Exercise inputs
○ ○ ○ ○ ○ ○ ○
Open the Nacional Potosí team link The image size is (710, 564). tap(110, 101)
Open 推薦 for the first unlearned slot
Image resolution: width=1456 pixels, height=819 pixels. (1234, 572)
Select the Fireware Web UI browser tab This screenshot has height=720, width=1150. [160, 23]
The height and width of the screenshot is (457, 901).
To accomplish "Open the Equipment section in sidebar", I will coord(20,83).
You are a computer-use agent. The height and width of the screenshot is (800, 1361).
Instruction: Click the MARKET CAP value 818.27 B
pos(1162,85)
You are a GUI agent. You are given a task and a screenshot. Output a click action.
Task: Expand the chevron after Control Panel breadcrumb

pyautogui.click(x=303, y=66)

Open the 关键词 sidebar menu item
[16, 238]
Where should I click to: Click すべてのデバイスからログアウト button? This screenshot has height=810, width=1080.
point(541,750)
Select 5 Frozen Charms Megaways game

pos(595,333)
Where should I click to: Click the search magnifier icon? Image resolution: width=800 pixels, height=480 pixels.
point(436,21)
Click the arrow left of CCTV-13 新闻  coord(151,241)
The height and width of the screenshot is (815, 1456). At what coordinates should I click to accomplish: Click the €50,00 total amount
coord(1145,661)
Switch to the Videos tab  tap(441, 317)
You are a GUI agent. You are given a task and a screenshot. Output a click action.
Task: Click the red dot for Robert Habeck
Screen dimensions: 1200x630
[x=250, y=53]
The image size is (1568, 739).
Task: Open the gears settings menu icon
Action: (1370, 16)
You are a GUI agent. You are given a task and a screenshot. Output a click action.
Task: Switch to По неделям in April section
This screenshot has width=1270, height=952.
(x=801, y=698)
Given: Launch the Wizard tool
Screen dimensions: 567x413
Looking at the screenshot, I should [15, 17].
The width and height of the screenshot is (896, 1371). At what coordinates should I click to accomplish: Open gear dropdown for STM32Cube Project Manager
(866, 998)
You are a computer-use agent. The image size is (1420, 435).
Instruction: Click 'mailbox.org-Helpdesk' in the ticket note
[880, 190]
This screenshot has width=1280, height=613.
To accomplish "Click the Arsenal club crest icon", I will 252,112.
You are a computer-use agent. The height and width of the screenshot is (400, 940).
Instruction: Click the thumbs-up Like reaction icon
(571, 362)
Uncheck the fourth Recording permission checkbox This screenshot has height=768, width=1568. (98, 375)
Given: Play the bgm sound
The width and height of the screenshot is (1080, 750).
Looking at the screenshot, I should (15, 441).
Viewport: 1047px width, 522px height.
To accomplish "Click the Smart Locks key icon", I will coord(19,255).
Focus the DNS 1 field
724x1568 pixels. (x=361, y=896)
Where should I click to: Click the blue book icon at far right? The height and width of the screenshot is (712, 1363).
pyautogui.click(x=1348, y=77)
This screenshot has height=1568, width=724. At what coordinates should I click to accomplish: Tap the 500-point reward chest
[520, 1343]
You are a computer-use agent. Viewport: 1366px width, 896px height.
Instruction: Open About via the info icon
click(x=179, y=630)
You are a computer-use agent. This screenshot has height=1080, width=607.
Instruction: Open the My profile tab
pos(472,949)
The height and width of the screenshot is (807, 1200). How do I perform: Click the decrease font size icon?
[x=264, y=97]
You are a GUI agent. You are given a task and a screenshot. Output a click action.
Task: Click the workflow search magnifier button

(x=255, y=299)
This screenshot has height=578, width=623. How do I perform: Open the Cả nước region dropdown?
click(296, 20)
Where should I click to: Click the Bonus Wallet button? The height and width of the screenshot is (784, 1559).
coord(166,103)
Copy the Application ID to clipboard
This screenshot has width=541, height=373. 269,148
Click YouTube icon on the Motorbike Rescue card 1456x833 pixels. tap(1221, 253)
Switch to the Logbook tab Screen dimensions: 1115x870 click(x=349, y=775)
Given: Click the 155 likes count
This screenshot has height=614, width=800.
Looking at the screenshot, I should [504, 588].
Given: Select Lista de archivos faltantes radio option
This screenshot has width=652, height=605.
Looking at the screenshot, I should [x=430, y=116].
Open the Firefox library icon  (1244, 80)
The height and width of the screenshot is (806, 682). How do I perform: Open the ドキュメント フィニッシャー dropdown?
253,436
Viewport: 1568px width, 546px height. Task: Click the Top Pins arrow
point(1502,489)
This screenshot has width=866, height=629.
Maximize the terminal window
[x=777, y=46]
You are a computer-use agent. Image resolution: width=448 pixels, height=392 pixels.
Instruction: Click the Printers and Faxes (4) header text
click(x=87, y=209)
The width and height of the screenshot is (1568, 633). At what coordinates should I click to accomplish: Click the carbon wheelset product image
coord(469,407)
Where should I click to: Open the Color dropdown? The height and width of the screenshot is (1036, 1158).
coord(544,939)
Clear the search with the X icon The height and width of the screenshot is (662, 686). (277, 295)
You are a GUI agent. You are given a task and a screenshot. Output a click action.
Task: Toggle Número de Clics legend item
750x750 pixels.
○ ○ ○ ○ ○ ○ ○
Task item
Return the listing. Match it exactly.

Solved exercise
Open the Nacional Potosí team link The image size is (710, 564). tap(110, 101)
Open 推薦 for the first unlearned slot
Image resolution: width=1456 pixels, height=819 pixels. (1234, 572)
Select the Fireware Web UI browser tab This screenshot has height=720, width=1150. [160, 23]
The height and width of the screenshot is (457, 901).
To accomplish "Open the Equipment section in sidebar", I will coord(20,83).
You are a computer-use agent. The height and width of the screenshot is (800, 1361).
Instruction: Click the MARKET CAP value 818.27 B
pos(1162,85)
You are a GUI agent. You are given a task and a screenshot. Output a click action.
Task: Expand the chevron after Control Panel breadcrumb

pyautogui.click(x=303, y=66)

Open the 关键词 sidebar menu item
[16, 238]
Where should I click to: Click すべてのデバイスからログアウト button? This screenshot has height=810, width=1080.
point(541,750)
Select 5 Frozen Charms Megaways game

pos(595,333)
Where should I click to: Click the search magnifier icon? Image resolution: width=800 pixels, height=480 pixels.
point(436,21)
Click the arrow left of CCTV-13 新闻  coord(151,241)
The height and width of the screenshot is (815, 1456). At what coordinates should I click to accomplish: Click the €50,00 total amount
coord(1145,661)
Switch to the Videos tab  tap(441, 317)
You are a GUI agent. You are given a task and a screenshot. Output a click action.
Task: Click the red dot for Robert Habeck
Screen dimensions: 1200x630
[x=250, y=53]
The image size is (1568, 739).
Task: Open the gears settings menu icon
Action: (1370, 16)
You are a GUI agent. You are given a task and a screenshot. Output a click action.
Task: Switch to По неделям in April section
This screenshot has width=1270, height=952.
(x=801, y=698)
Given: Launch the Wizard tool
Screen dimensions: 567x413
Looking at the screenshot, I should [15, 17].
The width and height of the screenshot is (896, 1371). At what coordinates should I click to accomplish: Open gear dropdown for STM32Cube Project Manager
(866, 998)
You are a computer-use agent. The image size is (1420, 435).
Instruction: Click 'mailbox.org-Helpdesk' in the ticket note
[880, 190]
This screenshot has width=1280, height=613.
To accomplish "Click the Arsenal club crest icon", I will 252,112.
You are a computer-use agent. The height and width of the screenshot is (400, 940).
Instruction: Click the thumbs-up Like reaction icon
(571, 362)
Uncheck the fourth Recording permission checkbox This screenshot has height=768, width=1568. (98, 375)
Given: Play the bgm sound
The width and height of the screenshot is (1080, 750).
Looking at the screenshot, I should (15, 441).
Viewport: 1047px width, 522px height.
To accomplish "Click the Smart Locks key icon", I will coord(19,255).
Focus the DNS 1 field
724x1568 pixels. (x=361, y=896)
Where should I click to: Click the blue book icon at far right? The height and width of the screenshot is (712, 1363).
pyautogui.click(x=1348, y=77)
This screenshot has height=1568, width=724. At what coordinates should I click to accomplish: Tap the 500-point reward chest
[520, 1343]
You are a computer-use agent. Viewport: 1366px width, 896px height.
Instruction: Open About via the info icon
click(x=179, y=630)
You are a computer-use agent. This screenshot has height=1080, width=607.
Instruction: Open the My profile tab
pos(472,949)
The height and width of the screenshot is (807, 1200). How do I perform: Click the decrease font size icon?
[x=264, y=97]
You are a GUI agent. You are given a task and a screenshot. Output a click action.
Task: Click the workflow search magnifier button

(x=255, y=299)
This screenshot has height=578, width=623. How do I perform: Open the Cả nước region dropdown?
click(296, 20)
Where should I click to: Click the Bonus Wallet button? The height and width of the screenshot is (784, 1559).
coord(166,103)
Copy the Application ID to clipboard
This screenshot has width=541, height=373. 269,148
Click YouTube icon on the Motorbike Rescue card 1456x833 pixels. tap(1221, 253)
Switch to the Logbook tab Screen dimensions: 1115x870 click(x=349, y=775)
Given: Click the 155 likes count
This screenshot has height=614, width=800.
Looking at the screenshot, I should [504, 588].
Given: Select Lista de archivos faltantes radio option
This screenshot has width=652, height=605.
Looking at the screenshot, I should [x=430, y=116].
Open the Firefox library icon  (1244, 80)
The height and width of the screenshot is (806, 682). How do I perform: Open the ドキュメント フィニッシャー dropdown?
253,436
Viewport: 1568px width, 546px height. Task: Click the Top Pins arrow
point(1502,489)
This screenshot has width=866, height=629.
Maximize the terminal window
[x=777, y=46]
You are a computer-use agent. Image resolution: width=448 pixels, height=392 pixels.
Instruction: Click the Printers and Faxes (4) header text
click(x=87, y=209)
The width and height of the screenshot is (1568, 633). At what coordinates should I click to accomplish: Click the carbon wheelset product image
coord(469,407)
Where should I click to: Open the Color dropdown? The height and width of the screenshot is (1036, 1158).
coord(544,939)
Clear the search with the X icon The height and width of the screenshot is (662, 686). (277, 295)
You are a GUI agent. You are given a task and a screenshot. Output a click action.
Task: Toggle Número de Clics legend item
750x750 pixels.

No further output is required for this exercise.